• [GIVEN EXERCISE]:
Please repeat the stretch of entries from the line that contains "Open the UniFi Protect camera app icon" through the line that contains "Action: click(x=1007, y=45)", both lines included, with no change.
Start SUPPLIED MATERIAL
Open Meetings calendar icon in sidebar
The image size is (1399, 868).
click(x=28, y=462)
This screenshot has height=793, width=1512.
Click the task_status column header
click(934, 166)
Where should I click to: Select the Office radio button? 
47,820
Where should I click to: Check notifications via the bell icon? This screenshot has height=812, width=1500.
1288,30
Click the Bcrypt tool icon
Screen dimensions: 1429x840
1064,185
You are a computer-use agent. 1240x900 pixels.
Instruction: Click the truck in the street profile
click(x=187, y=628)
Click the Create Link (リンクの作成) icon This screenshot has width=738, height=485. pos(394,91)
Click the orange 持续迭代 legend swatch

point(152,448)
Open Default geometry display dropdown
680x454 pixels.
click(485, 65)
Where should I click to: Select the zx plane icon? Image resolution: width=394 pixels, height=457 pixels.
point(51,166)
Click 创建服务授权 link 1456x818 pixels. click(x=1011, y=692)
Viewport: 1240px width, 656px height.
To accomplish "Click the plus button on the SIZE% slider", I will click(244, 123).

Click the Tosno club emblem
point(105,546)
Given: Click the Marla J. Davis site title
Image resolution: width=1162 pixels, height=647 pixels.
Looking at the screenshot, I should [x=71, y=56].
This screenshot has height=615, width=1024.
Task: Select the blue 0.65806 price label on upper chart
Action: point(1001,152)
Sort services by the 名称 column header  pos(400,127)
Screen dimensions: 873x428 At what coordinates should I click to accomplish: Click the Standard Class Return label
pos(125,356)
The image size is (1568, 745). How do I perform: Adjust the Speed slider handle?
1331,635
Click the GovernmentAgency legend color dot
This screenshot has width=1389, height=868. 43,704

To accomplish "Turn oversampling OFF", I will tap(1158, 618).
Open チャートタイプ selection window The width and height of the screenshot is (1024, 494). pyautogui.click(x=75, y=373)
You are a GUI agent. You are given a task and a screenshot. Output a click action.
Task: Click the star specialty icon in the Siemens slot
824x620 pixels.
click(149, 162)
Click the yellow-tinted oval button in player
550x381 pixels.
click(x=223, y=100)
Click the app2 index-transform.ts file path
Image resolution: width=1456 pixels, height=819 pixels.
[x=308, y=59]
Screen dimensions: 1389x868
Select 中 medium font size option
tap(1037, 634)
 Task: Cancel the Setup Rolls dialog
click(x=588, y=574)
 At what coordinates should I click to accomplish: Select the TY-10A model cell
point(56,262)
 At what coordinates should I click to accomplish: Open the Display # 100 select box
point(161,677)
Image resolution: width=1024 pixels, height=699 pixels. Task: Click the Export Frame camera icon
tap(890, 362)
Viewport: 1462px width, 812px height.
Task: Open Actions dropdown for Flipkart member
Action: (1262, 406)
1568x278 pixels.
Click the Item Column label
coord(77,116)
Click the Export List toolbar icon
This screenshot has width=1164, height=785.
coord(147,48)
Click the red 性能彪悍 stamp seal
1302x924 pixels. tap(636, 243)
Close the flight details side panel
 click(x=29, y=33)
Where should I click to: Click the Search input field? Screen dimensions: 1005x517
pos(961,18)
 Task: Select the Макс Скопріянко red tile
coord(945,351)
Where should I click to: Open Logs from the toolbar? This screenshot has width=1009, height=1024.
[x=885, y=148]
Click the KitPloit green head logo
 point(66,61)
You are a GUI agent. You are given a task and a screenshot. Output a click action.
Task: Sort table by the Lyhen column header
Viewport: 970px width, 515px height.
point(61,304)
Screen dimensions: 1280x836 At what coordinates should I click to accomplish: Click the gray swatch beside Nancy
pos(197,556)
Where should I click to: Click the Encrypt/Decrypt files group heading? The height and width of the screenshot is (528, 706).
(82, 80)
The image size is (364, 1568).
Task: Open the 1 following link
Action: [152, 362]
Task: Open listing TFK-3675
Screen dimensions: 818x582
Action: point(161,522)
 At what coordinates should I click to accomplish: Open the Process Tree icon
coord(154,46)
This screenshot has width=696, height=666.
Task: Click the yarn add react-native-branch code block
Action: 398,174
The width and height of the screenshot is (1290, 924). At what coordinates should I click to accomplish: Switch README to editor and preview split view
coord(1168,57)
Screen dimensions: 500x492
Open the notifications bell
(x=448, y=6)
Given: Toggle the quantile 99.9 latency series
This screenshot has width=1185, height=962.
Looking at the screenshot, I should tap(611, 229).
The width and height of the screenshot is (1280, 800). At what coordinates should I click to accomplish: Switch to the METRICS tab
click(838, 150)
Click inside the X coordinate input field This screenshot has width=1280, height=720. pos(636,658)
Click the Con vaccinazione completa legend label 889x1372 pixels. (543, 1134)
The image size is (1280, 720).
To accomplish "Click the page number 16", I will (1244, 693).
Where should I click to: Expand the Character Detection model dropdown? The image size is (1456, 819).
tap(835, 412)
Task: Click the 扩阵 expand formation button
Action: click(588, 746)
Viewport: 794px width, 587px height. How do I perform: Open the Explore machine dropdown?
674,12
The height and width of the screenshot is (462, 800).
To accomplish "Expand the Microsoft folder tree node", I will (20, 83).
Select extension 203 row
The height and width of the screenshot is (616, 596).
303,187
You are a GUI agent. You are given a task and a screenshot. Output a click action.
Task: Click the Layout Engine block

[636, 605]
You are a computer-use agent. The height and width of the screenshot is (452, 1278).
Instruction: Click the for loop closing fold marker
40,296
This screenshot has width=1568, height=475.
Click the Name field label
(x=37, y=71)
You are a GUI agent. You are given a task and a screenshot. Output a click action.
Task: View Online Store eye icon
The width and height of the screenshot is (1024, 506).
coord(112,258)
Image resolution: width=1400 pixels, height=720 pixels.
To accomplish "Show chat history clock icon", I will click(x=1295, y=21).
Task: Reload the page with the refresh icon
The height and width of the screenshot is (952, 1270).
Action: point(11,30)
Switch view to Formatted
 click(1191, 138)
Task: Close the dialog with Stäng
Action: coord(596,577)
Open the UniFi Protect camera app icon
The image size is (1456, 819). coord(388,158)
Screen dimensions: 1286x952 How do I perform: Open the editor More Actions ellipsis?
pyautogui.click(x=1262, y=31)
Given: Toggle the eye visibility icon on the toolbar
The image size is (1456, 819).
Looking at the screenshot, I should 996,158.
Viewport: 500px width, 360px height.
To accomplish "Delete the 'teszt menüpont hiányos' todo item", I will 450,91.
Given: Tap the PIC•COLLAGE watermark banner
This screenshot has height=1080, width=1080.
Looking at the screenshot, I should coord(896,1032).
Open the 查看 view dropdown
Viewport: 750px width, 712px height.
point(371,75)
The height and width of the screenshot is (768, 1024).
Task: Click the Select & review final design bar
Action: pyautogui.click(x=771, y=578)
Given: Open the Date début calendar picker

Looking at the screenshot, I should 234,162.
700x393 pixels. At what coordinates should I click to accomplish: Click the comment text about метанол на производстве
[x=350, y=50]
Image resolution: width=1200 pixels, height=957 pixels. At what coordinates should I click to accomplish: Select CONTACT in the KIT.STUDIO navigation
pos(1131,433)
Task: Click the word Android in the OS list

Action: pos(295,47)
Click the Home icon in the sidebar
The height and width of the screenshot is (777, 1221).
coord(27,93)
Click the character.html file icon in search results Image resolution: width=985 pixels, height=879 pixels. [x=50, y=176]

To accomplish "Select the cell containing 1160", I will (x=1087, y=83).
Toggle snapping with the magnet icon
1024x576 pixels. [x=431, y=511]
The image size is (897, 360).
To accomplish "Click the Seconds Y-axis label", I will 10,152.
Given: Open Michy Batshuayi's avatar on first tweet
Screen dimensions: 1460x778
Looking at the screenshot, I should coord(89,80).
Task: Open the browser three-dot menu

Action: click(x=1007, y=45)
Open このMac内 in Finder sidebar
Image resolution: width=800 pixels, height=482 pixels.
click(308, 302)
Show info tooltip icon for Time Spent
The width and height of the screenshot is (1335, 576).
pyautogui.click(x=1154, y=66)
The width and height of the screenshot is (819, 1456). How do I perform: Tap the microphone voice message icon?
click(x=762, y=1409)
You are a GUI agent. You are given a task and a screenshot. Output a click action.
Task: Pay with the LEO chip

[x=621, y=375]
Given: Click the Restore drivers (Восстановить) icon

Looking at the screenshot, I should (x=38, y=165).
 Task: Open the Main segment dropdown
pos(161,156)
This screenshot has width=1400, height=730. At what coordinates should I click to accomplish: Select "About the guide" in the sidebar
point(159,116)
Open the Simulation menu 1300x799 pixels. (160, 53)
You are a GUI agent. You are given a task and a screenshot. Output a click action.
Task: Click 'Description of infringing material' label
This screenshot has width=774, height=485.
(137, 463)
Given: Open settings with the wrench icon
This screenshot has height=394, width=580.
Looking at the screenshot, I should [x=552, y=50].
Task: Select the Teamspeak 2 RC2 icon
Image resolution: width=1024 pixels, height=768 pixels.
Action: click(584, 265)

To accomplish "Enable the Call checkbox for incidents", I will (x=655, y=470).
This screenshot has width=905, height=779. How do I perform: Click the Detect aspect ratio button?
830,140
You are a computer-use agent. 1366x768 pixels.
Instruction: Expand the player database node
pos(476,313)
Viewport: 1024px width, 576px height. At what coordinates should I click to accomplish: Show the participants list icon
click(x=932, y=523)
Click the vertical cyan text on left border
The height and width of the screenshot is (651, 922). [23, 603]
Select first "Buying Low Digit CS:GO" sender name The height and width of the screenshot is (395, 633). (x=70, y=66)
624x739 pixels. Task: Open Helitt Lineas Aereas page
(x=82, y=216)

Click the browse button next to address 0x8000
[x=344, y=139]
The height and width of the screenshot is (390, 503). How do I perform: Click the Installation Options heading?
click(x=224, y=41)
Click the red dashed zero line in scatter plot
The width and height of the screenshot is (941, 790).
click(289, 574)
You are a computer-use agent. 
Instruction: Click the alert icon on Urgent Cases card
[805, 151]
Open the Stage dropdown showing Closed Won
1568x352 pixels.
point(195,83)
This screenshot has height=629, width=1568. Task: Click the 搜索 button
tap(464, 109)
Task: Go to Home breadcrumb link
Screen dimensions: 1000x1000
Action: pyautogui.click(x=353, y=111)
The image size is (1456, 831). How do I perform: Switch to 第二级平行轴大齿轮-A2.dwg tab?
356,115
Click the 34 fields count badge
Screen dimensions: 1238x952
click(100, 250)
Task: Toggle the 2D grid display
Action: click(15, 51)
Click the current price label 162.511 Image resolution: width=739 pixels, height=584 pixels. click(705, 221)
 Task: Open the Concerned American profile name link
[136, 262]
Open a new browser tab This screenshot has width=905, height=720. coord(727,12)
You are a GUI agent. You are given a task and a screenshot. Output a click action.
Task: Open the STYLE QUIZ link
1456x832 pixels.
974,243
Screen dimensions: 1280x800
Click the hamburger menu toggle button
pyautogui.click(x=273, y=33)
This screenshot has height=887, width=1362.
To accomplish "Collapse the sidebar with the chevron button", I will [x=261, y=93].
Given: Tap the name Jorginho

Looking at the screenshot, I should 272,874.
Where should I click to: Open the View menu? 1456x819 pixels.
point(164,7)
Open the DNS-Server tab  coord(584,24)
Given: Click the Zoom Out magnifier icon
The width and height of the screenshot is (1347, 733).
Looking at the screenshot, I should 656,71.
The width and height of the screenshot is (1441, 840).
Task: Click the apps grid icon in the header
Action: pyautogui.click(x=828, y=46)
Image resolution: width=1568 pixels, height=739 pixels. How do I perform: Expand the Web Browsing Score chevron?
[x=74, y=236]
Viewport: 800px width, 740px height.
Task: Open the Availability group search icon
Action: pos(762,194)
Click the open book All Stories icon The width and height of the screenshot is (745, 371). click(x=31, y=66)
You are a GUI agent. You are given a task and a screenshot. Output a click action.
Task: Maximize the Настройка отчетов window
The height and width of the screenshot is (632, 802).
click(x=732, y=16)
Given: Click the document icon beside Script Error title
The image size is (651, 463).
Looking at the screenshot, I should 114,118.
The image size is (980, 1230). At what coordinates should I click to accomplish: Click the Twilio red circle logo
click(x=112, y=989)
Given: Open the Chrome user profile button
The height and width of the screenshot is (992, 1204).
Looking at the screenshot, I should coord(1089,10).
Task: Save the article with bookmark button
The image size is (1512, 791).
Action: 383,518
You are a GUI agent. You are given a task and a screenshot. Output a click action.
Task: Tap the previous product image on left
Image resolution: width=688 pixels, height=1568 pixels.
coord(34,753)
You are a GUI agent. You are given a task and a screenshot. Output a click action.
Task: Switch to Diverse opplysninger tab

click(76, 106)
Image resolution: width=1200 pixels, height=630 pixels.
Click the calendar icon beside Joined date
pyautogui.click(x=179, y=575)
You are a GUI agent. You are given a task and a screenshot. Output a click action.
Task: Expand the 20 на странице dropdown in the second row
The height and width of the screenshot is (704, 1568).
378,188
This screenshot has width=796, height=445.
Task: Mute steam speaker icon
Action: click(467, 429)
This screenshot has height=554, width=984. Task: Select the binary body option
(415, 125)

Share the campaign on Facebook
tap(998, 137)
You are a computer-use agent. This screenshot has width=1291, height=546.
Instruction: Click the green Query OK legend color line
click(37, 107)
End SUPPLIED MATERIAL
• [ANSWER TO THE EXERCISE]:
Open the UniFi Protect camera app icon
The image size is (1456, 819). coord(388,158)
Screen dimensions: 1286x952 How do I perform: Open the editor More Actions ellipsis?
pyautogui.click(x=1262, y=31)
Given: Toggle the eye visibility icon on the toolbar
The image size is (1456, 819).
Looking at the screenshot, I should 996,158.
Viewport: 500px width, 360px height.
To accomplish "Delete the 'teszt menüpont hiányos' todo item", I will 450,91.
Given: Tap the PIC•COLLAGE watermark banner
This screenshot has height=1080, width=1080.
Looking at the screenshot, I should coord(896,1032).
Open the 查看 view dropdown
Viewport: 750px width, 712px height.
point(371,75)
The height and width of the screenshot is (768, 1024).
Task: Click the Select & review final design bar
Action: pyautogui.click(x=771, y=578)
Given: Open the Date début calendar picker

Looking at the screenshot, I should 234,162.
700x393 pixels. At what coordinates should I click to accomplish: Click the comment text about метанол на производстве
[x=350, y=50]
Image resolution: width=1200 pixels, height=957 pixels. At what coordinates should I click to accomplish: Select CONTACT in the KIT.STUDIO navigation
pos(1131,433)
Task: Click the word Android in the OS list

Action: pos(295,47)
Click the Home icon in the sidebar
The height and width of the screenshot is (777, 1221).
coord(27,93)
Click the character.html file icon in search results Image resolution: width=985 pixels, height=879 pixels. [x=50, y=176]

To accomplish "Select the cell containing 1160", I will (x=1087, y=83).
Toggle snapping with the magnet icon
1024x576 pixels. [x=431, y=511]
The image size is (897, 360).
To accomplish "Click the Seconds Y-axis label", I will 10,152.
Given: Open Michy Batshuayi's avatar on first tweet
Screen dimensions: 1460x778
Looking at the screenshot, I should coord(89,80).
Task: Open the browser three-dot menu

Action: click(x=1007, y=45)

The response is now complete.